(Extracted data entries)

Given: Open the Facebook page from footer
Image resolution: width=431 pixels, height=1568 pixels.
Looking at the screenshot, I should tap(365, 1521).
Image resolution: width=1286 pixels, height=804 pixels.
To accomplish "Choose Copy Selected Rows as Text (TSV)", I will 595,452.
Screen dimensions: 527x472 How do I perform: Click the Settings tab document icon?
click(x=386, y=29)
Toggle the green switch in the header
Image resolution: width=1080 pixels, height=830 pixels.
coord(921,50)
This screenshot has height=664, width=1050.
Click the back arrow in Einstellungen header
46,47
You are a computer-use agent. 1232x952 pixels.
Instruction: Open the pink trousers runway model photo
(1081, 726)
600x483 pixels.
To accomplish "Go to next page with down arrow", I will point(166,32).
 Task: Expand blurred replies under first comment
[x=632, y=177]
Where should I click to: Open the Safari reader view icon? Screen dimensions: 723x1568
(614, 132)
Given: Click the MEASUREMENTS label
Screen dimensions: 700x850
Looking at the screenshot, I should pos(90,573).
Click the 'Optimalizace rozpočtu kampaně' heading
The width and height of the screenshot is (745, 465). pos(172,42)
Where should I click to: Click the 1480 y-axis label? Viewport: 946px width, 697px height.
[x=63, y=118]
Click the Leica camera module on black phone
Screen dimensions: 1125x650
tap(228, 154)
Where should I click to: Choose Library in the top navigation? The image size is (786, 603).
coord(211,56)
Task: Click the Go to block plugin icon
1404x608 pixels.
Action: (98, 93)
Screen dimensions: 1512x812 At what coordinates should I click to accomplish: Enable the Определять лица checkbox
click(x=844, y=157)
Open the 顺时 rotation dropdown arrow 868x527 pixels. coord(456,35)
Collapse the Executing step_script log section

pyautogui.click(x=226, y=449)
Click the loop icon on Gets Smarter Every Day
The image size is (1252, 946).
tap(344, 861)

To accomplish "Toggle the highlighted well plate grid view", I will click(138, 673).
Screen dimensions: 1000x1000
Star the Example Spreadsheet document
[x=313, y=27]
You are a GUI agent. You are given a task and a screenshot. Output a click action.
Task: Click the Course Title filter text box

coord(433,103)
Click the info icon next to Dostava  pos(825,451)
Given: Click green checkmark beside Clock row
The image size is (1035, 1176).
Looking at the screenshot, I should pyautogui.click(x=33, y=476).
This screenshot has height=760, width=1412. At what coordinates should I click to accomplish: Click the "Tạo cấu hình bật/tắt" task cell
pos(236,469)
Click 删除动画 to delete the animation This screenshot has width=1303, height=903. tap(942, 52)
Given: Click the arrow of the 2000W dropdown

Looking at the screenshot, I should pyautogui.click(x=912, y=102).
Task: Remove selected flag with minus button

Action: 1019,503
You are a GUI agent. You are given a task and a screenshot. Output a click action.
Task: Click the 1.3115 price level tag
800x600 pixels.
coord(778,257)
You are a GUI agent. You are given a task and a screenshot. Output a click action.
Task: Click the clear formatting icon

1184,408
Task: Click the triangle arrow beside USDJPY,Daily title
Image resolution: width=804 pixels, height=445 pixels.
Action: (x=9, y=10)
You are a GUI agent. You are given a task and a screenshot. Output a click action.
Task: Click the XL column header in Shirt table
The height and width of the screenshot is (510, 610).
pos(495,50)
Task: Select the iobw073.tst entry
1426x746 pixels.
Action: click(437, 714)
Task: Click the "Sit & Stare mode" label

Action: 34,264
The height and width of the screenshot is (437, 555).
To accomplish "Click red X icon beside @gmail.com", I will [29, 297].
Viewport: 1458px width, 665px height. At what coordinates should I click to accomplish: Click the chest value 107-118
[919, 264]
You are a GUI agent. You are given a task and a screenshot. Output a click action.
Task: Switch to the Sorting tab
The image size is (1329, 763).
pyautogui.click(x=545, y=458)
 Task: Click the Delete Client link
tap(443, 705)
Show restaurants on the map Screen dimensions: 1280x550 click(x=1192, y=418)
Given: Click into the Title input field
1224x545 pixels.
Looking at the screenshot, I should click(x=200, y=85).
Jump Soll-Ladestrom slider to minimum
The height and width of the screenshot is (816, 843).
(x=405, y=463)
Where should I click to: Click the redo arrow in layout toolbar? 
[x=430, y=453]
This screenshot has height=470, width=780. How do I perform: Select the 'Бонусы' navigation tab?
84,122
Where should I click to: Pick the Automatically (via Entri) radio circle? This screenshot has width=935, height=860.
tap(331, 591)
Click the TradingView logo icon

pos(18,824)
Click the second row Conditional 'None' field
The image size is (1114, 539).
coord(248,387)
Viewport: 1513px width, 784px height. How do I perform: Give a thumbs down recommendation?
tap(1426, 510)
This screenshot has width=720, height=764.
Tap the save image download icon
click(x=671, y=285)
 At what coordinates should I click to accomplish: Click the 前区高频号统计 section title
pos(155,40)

• _Instructions for the task_
Please repeat the records so that each one reads exactly as it does above.

• _Result of the task_
Given: Open the Facebook page from footer
Image resolution: width=431 pixels, height=1568 pixels.
Looking at the screenshot, I should tap(365, 1521).
Image resolution: width=1286 pixels, height=804 pixels.
To accomplish "Choose Copy Selected Rows as Text (TSV)", I will 595,452.
Screen dimensions: 527x472 How do I perform: Click the Settings tab document icon?
click(x=386, y=29)
Toggle the green switch in the header
Image resolution: width=1080 pixels, height=830 pixels.
coord(921,50)
This screenshot has height=664, width=1050.
Click the back arrow in Einstellungen header
46,47
You are a computer-use agent. 1232x952 pixels.
Instruction: Open the pink trousers runway model photo
(1081, 726)
600x483 pixels.
To accomplish "Go to next page with down arrow", I will point(166,32).
 Task: Expand blurred replies under first comment
[x=632, y=177]
Where should I click to: Open the Safari reader view icon? Screen dimensions: 723x1568
(614, 132)
Given: Click the MEASUREMENTS label
Screen dimensions: 700x850
Looking at the screenshot, I should pos(90,573).
Click the 'Optimalizace rozpočtu kampaně' heading
The width and height of the screenshot is (745, 465). pos(172,42)
Where should I click to: Click the 1480 y-axis label? Viewport: 946px width, 697px height.
[x=63, y=118]
Click the Leica camera module on black phone
Screen dimensions: 1125x650
tap(228, 154)
Where should I click to: Choose Library in the top navigation? The image size is (786, 603).
coord(211,56)
Task: Click the Go to block plugin icon
1404x608 pixels.
Action: (98, 93)
Screen dimensions: 1512x812 At what coordinates should I click to accomplish: Enable the Определять лица checkbox
click(x=844, y=157)
Open the 顺时 rotation dropdown arrow 868x527 pixels. coord(456,35)
Collapse the Executing step_script log section

pyautogui.click(x=226, y=449)
Click the loop icon on Gets Smarter Every Day
The image size is (1252, 946).
tap(344, 861)

To accomplish "Toggle the highlighted well plate grid view", I will click(138, 673).
Screen dimensions: 1000x1000
Star the Example Spreadsheet document
[x=313, y=27]
You are a GUI agent. You are given a task and a screenshot. Output a click action.
Task: Click the Course Title filter text box

coord(433,103)
Click the info icon next to Dostava  pos(825,451)
Given: Click green checkmark beside Clock row
The image size is (1035, 1176).
Looking at the screenshot, I should pyautogui.click(x=33, y=476).
This screenshot has height=760, width=1412. At what coordinates should I click to accomplish: Click the "Tạo cấu hình bật/tắt" task cell
pos(236,469)
Click 删除动画 to delete the animation This screenshot has width=1303, height=903. tap(942, 52)
Given: Click the arrow of the 2000W dropdown

Looking at the screenshot, I should pyautogui.click(x=912, y=102).
Task: Remove selected flag with minus button

Action: 1019,503
You are a GUI agent. You are given a task and a screenshot. Output a click action.
Task: Click the 1.3115 price level tag
800x600 pixels.
coord(778,257)
You are a GUI agent. You are given a task and a screenshot. Output a click action.
Task: Click the clear formatting icon

1184,408
Task: Click the triangle arrow beside USDJPY,Daily title
Image resolution: width=804 pixels, height=445 pixels.
Action: (x=9, y=10)
You are a GUI agent. You are given a task and a screenshot. Output a click action.
Task: Click the XL column header in Shirt table
The height and width of the screenshot is (510, 610).
pos(495,50)
Task: Select the iobw073.tst entry
1426x746 pixels.
Action: click(437, 714)
Task: Click the "Sit & Stare mode" label

Action: 34,264
The height and width of the screenshot is (437, 555).
To accomplish "Click red X icon beside @gmail.com", I will [29, 297].
Viewport: 1458px width, 665px height. At what coordinates should I click to accomplish: Click the chest value 107-118
[919, 264]
You are a GUI agent. You are given a task and a screenshot. Output a click action.
Task: Switch to the Sorting tab
The image size is (1329, 763).
pyautogui.click(x=545, y=458)
 Task: Click the Delete Client link
tap(443, 705)
Show restaurants on the map Screen dimensions: 1280x550 click(x=1192, y=418)
Given: Click into the Title input field
1224x545 pixels.
Looking at the screenshot, I should click(x=200, y=85).
Jump Soll-Ladestrom slider to minimum
The height and width of the screenshot is (816, 843).
(x=405, y=463)
Where should I click to: Click the redo arrow in layout toolbar? 
[x=430, y=453]
This screenshot has height=470, width=780. How do I perform: Select the 'Бонусы' navigation tab?
84,122
Where should I click to: Pick the Automatically (via Entri) radio circle? This screenshot has width=935, height=860.
tap(331, 591)
Click the TradingView logo icon

pos(18,824)
Click the second row Conditional 'None' field
The image size is (1114, 539).
coord(248,387)
Viewport: 1513px width, 784px height. How do I perform: Give a thumbs down recommendation?
tap(1426, 510)
This screenshot has width=720, height=764.
Tap the save image download icon
click(x=671, y=285)
 At what coordinates should I click to accomplish: Click the 前区高频号统计 section title
pos(155,40)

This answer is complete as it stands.